What to produce ▸ The finished copy should hold every entry exactly as given, and no pictures.

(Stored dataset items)
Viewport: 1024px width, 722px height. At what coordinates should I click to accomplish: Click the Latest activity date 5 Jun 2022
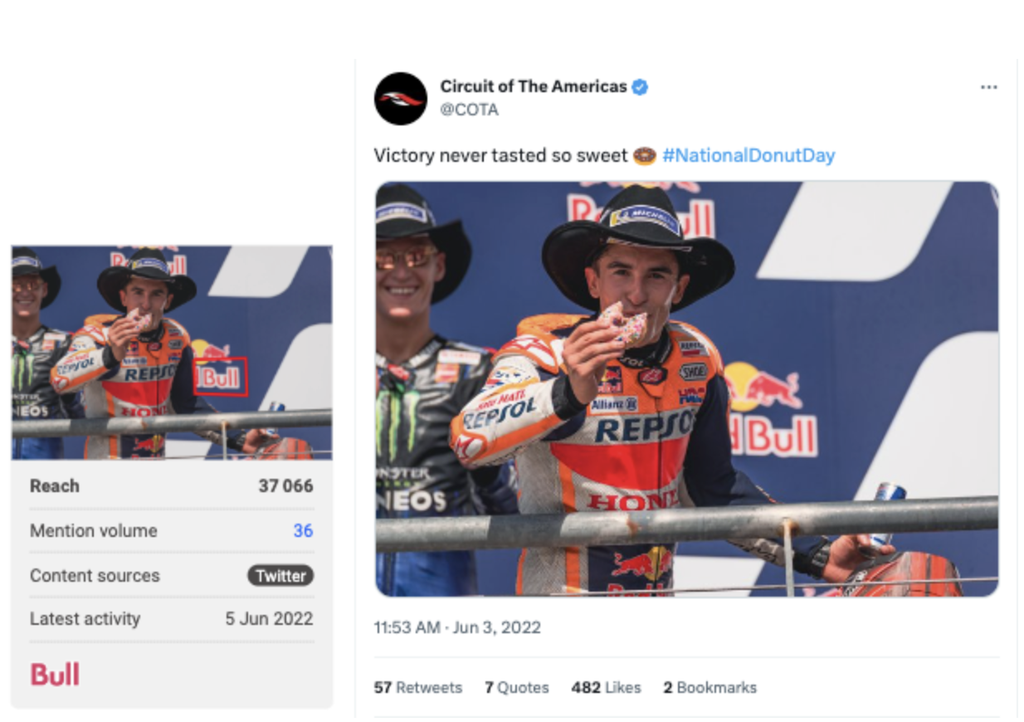[x=269, y=619]
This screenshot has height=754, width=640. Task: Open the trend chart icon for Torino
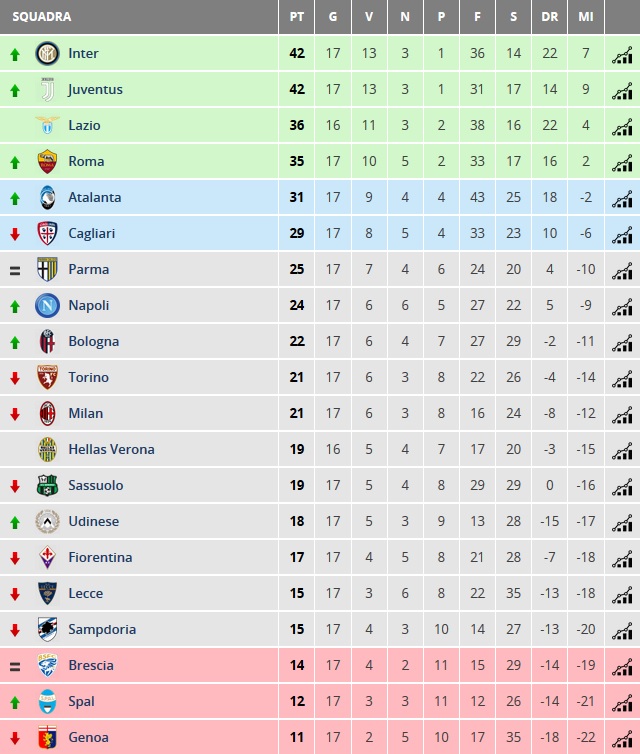tap(622, 379)
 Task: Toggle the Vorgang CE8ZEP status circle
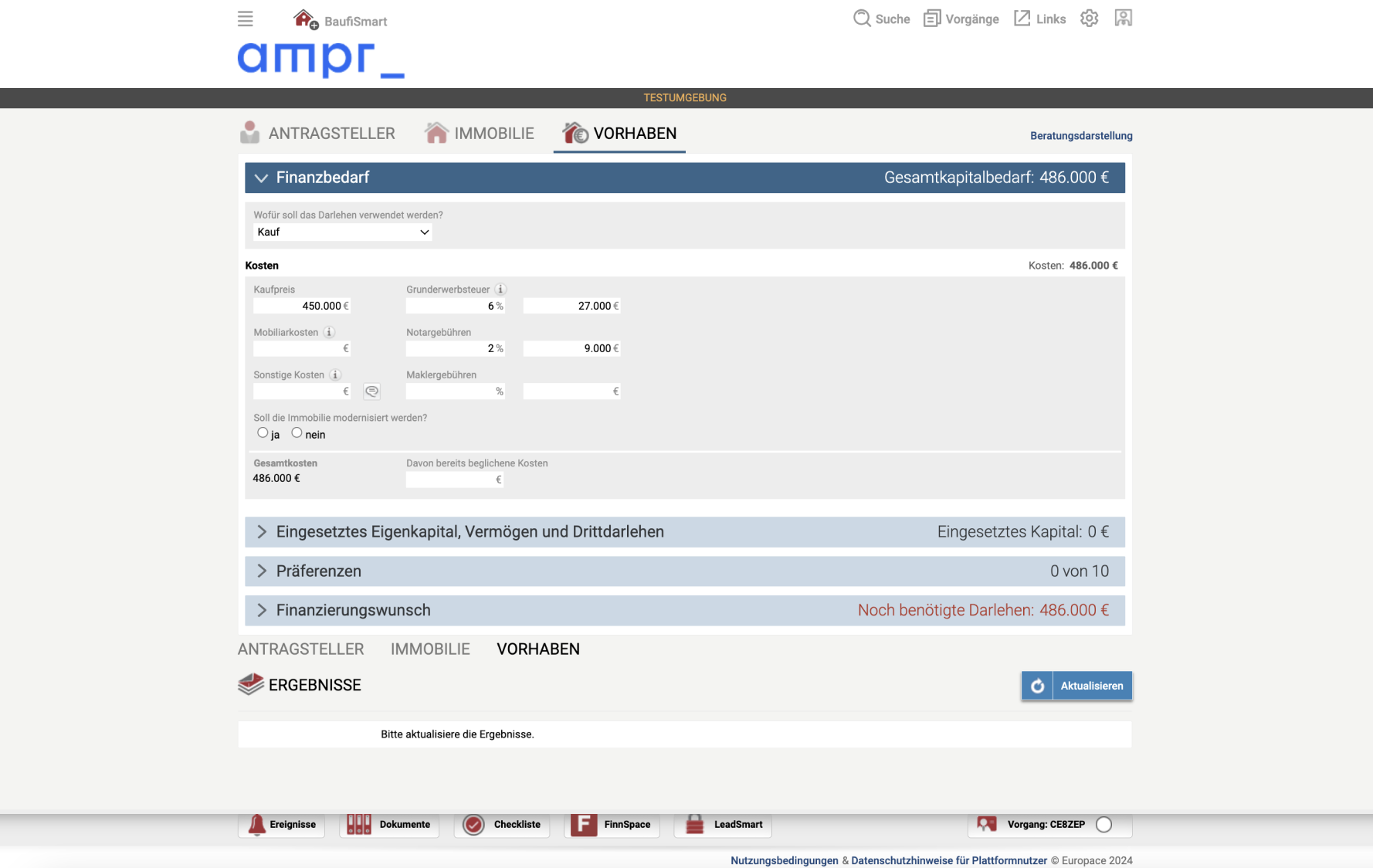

Task result ▸
Viewport: 1024px width, 722px height. At what coordinates should I click to accomplish: Click the Latest activity date 5 Jun 2022
[x=269, y=619]
This screenshot has height=754, width=640. Task: Open the trend chart icon for Torino
tap(622, 379)
 Task: Toggle the Vorgang CE8ZEP status circle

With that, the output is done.